Nella sua biografia di Miller, l’autore John Mills cita le parole di un giornalista di San Paolo, che descriveva in tono perplesso l’abitudine degli sportivi inglesi di radunarsi nei fine settimana “per passarsi a calci qualcosa che assomiglia a una vescica di bue, derivandone grande soddisfazione, alternata a momenti di scontento quando questa sorta di vescica giallastra finiva in un rettangolo formato da dei pali”.
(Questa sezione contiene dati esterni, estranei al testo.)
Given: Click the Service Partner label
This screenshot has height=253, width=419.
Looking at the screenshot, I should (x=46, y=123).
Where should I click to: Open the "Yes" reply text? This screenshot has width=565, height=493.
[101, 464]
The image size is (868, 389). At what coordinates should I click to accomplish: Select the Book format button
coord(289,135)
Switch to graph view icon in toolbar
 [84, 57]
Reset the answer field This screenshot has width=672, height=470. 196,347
Miller ebbe un ruolo fondamentale nella fondazione del São Paulo Athletic Club, giocando egli stesso nella prima squadra, ovviamente nel ruolo di attaccante.
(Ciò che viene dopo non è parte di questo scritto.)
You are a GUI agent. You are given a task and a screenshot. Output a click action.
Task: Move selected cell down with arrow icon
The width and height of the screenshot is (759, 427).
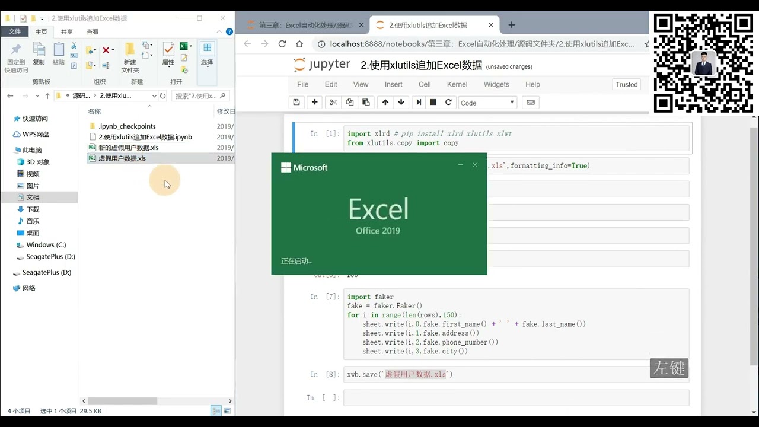tap(401, 102)
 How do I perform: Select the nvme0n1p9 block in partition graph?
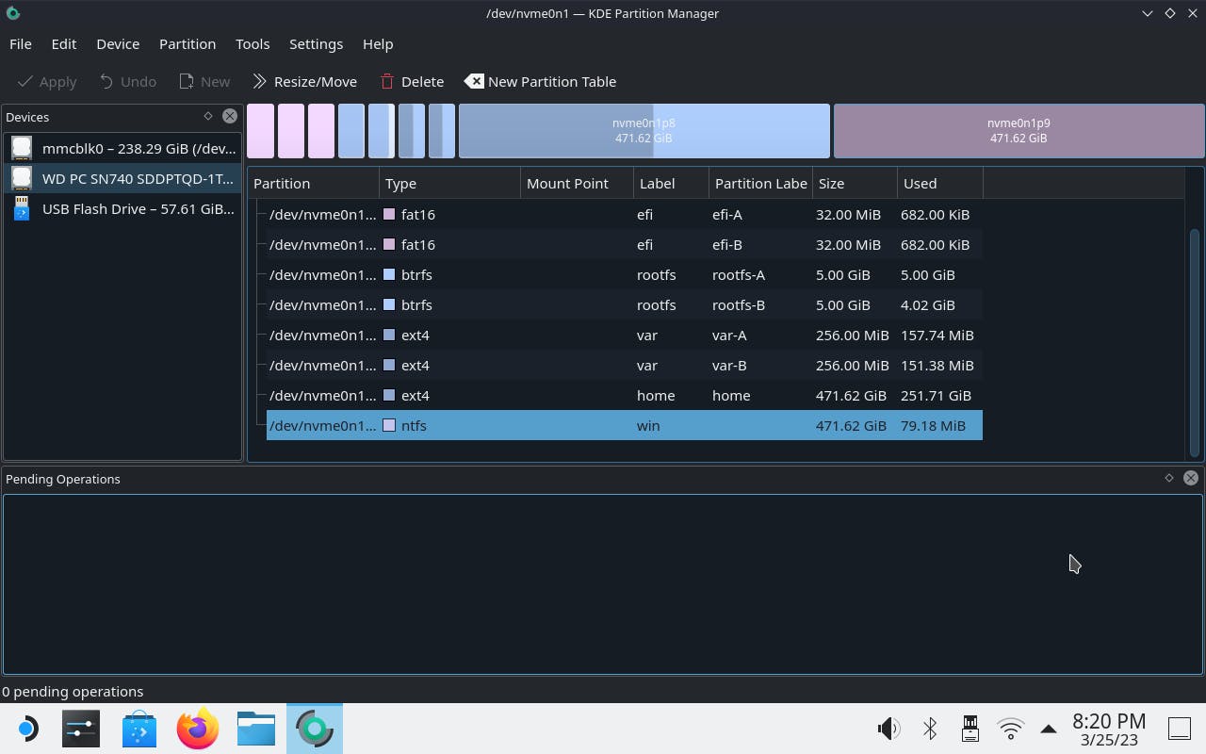pos(1019,131)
Nel frattempo, anche il giovane rampollo di una ricca famiglia anglo-brasiliana, Oscar Alfredo Cox, stava scoprendo le gioie del calcio durante i suoi studi in Svizzera. Una volta tornato in Brasile, organizzò la prima partita a Rio de Janeiro, nel settembre 1901. Si era intanto sparsa la voce di quanto stava facendo Miller a San Paolo, così Cox partì per il sud con un gruppo di amici e i due finalmente si incontrarono sul campo da gioco. Si sfidarono due volte: entrambe le partite finirono in pareggio. Un anno dopo, a soli 22 anni, Cox fondò la sua squadra, il Fluminense Football Club.
L’eco dell’inglese si sente ancora oggi nelle parole del gergo calcistico brasiliano: il terzino centrale, in inglese “centre-back”, è a volte chiamato anche beque; un giocatore davvero bravo è un craque, dall’inglese “crack” (nel suo significato di “fuoriclasse”); bisogna chutar (da “shoot”, tirare) il pallone per fare gol, e se ne fai abbastanza, la tua time (da “team”, squadra) porterà a casa il troféu (in inglese “trophy”, trofeo).
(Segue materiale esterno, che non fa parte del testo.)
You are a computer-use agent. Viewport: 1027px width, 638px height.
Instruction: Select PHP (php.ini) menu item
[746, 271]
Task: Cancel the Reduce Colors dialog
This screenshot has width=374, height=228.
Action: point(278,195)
Il calcio come passione nazionale
Nel 1919, come nota lo scrittore David Goldblatt nel suo “Libro completo sul calcio” (in originale: “The Ball is Round: A Global History of Football”), il derby locale tra le squadre di Rio attirò 18.000 spettatori, con altre 5.000 persone rimaste fuori dallo stadio senza biglietti.
Perché il calcio ha avuto un’ascesa così fulminante in Brasile?
L’accessibilità di sicuro è stato un fattore. Tutto quello che serviva era uno spazio pianeggiante (e a volte nemmeno quello) e un pallone, senza attrezzature speciali. Eppure non basta questo a spiegarne la rapida diffusione: basta pensare all’India e alla Cina, nazioni di dimensioni paragonabili che non hanno però adottato il calcio con lo stesso entusiasmo del Brasile, dove è invece diventato una religione, una filosofia, un’identità – e una lingua.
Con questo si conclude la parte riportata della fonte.